* BEGIN Source excerpt *
Or use "Request desktop site" in your browser, it gives you the same thing.

Or you could just use some other service than facebook. Like signal or xmpp.

Yes, please absolutely do that, too.

I read the title and instantly thought "Erlang"

Fun fact: FB Chat was originally implemented in Erlang


Essentially what everyone else does - distributed systems with load balancing, load balancing and more load balancing. And if that goes awry, triage - where they prioritize messages and simply timeout and drop the lower priority messages. Of course the Messenger team is lucky in that they can drop messages since your family and friends missing a "Happy New Years" message isn't the end of the world. Other systems ( such as finance ), aren't so lucky. Drop a few transactions or apply them out of order and it is the end of the world. Was an interesting read, though it would have been nice if there were more specifics but I guess Facebook wouldn't approve that.

I don’t know, a missing “Happy New Years” isn’t missing dollars, but it’s definitely not cool to drop such a greeting —or any message—in my opinion. It should definitely be possible to at least store and then deliver these messages late. The baseline should be 100% deliverability and anything less than that should be subject to intense scrutiny. I mean, how big of a Kafka cluster do you need to make this happen?

Actual messages with content are never dropped. Only ‘meta-messages’ like read receipts - it’s not critical if on a group chat with many participants the state of ‘who’s seen the last message” is not 100% correct on New Year’s Eve.

> Of course the Messenger team is lucky in that they can drop messages since your family and friends missing a "Happy New Years" message isn't the end of the world. Other systems ( such as finance ),

Messenger is (also) a finance system. You can send money via Messenger. You can purchase products directly in Messenger. It's had all that for more than two years now.

That’s not the proper comparison. The difference is that payments sent through Messenger aren’t critical (think paying your friend for lunch), whereas for most financial transactions (eg trades of stocks, derivatives, swaps etc) it’s absolutely critical that they execute immediately.

Then don't drop the transactions pertaining sending money. They are not necessarily treated the same way as messages in the backend.

The OP mentioned a prioritization system for a reason...

From one of my projects (a MMORPG) I've learned that the required accuracy in non-financial transactions is often underestimated, while, on the other hand, financial transactions are often less critical that initially assumed. After all, compensation in financial transactions is often straightforward to calculate and apply. But the damage done through dropped/failed non-financial transactions is often hard to assess, and it's also more involved to find appropriate compensation.
* END Source excerpt *
* BEGIN Stored records *
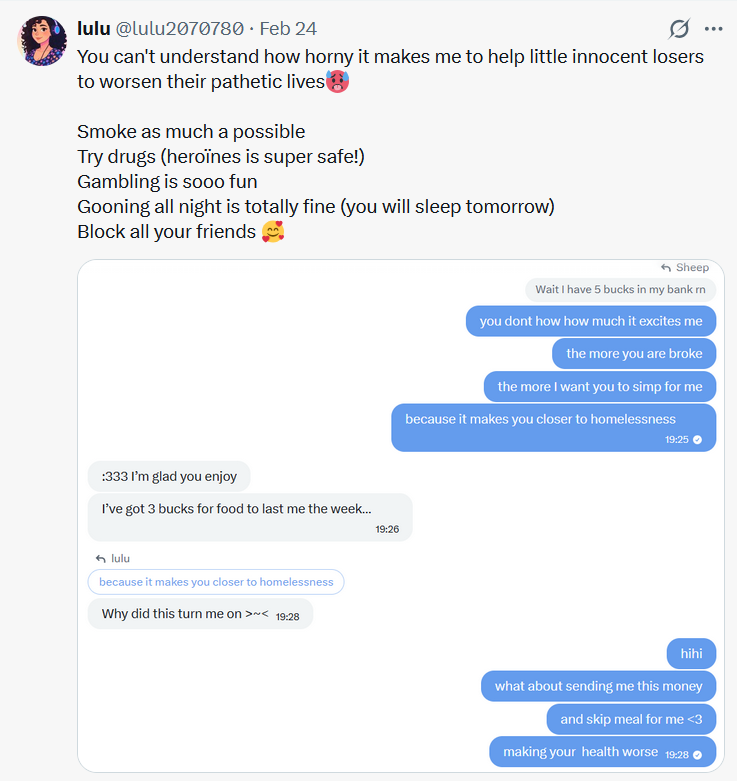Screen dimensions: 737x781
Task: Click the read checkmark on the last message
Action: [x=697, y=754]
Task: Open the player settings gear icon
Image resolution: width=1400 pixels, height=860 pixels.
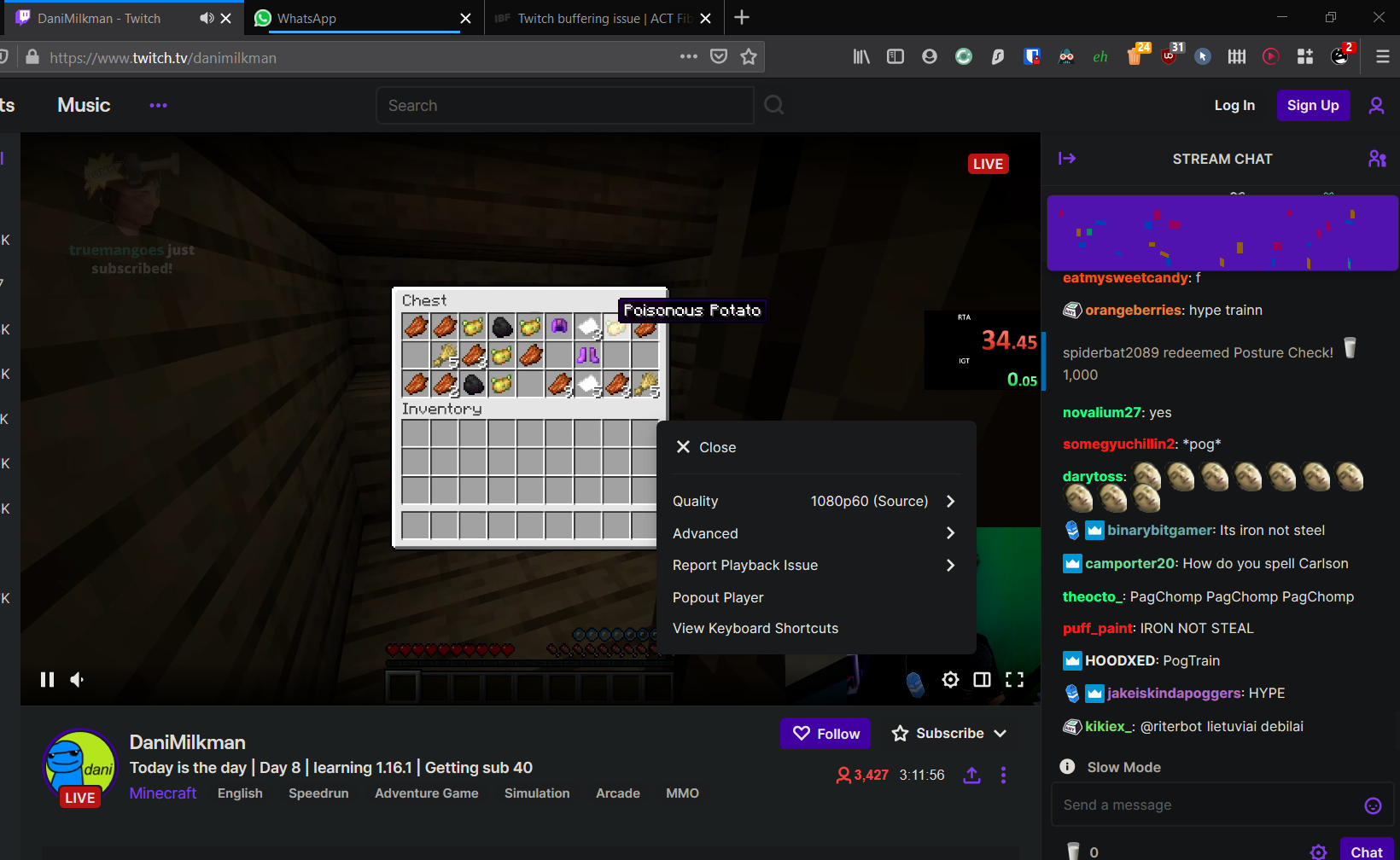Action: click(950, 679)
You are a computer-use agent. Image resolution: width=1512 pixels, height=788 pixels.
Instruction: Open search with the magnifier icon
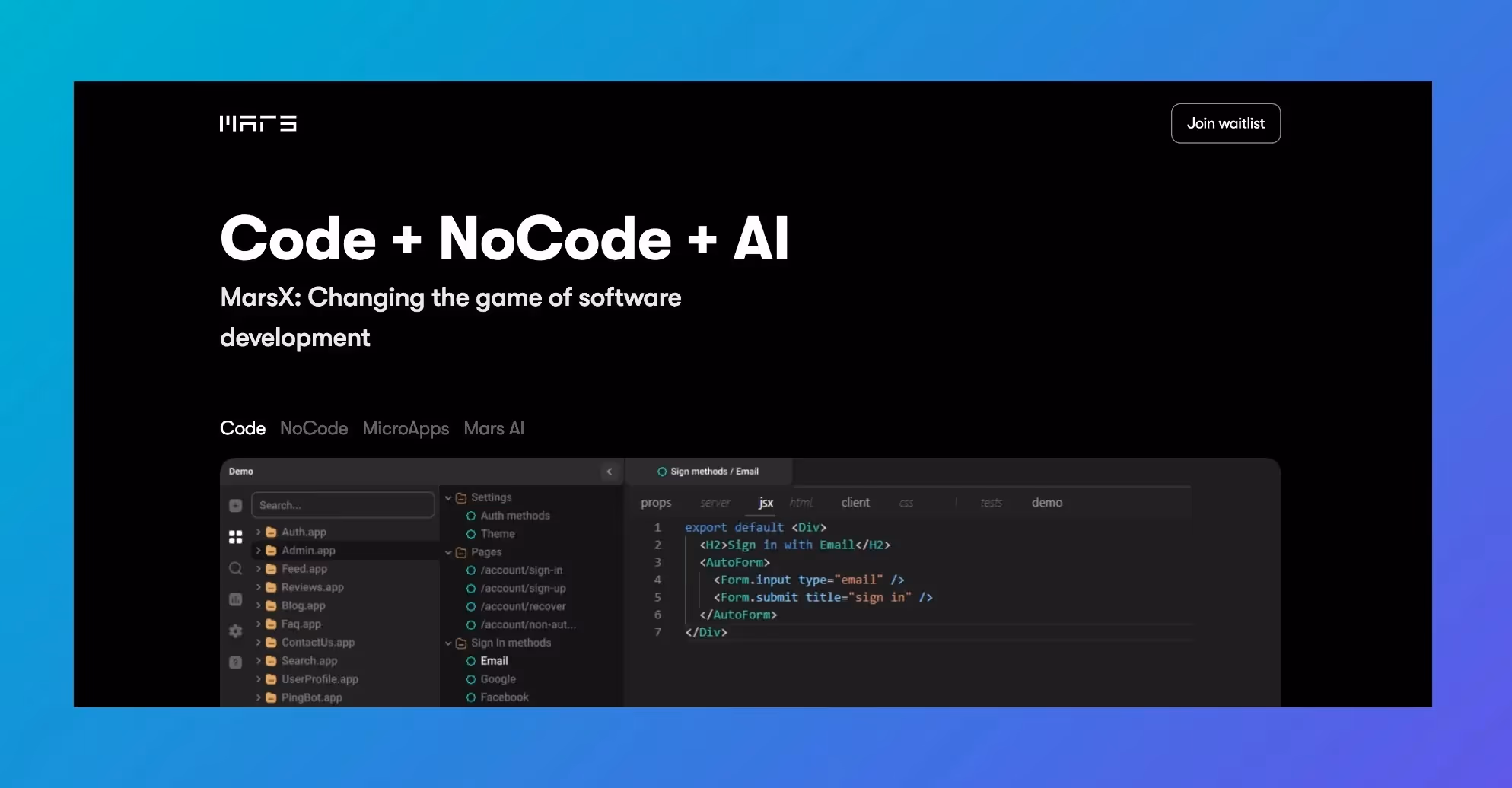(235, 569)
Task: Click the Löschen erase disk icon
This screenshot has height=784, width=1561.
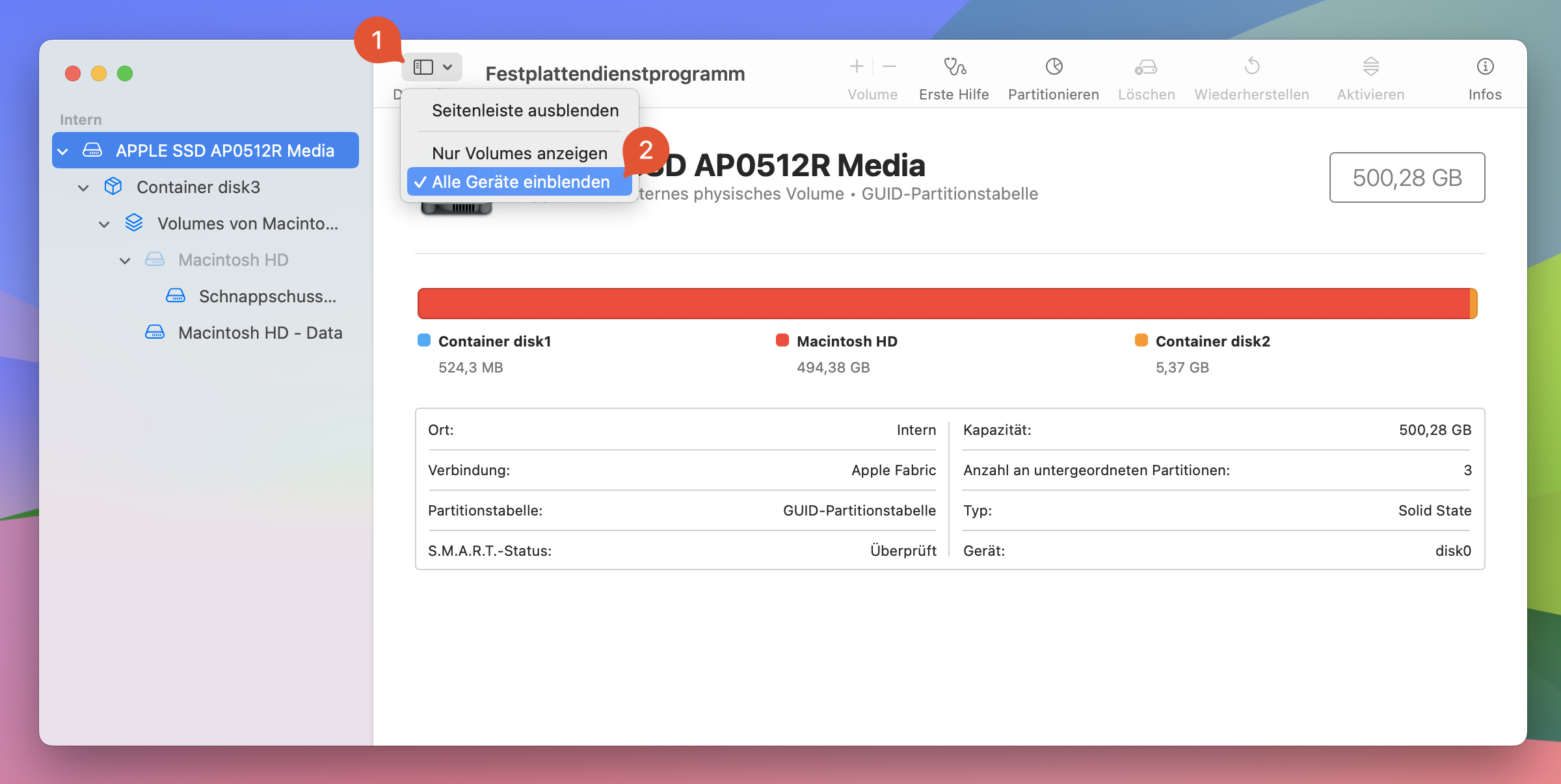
* END Stored records *
### Brief 1
Answer these from the discussion about Facebook Messenger above the data:
(a) What language was FB Chat originally implemented in?
(b) What kind of messages does one reply say are the only ones dropped?
(c) What kind of project did one commenter draw lessons from about transaction accuracy?
### Brief 2
Translate this sentence from the discussion about Facebook Messenger into Spanish: "Actual messages with content are never dropped."

### Correct result 1
(a) Erlang.
(b) Meta-messages, such as read receipts.
(c) An MMORPG.

### Correct result 2
Los mensajes reales con contenido nunca se descartan.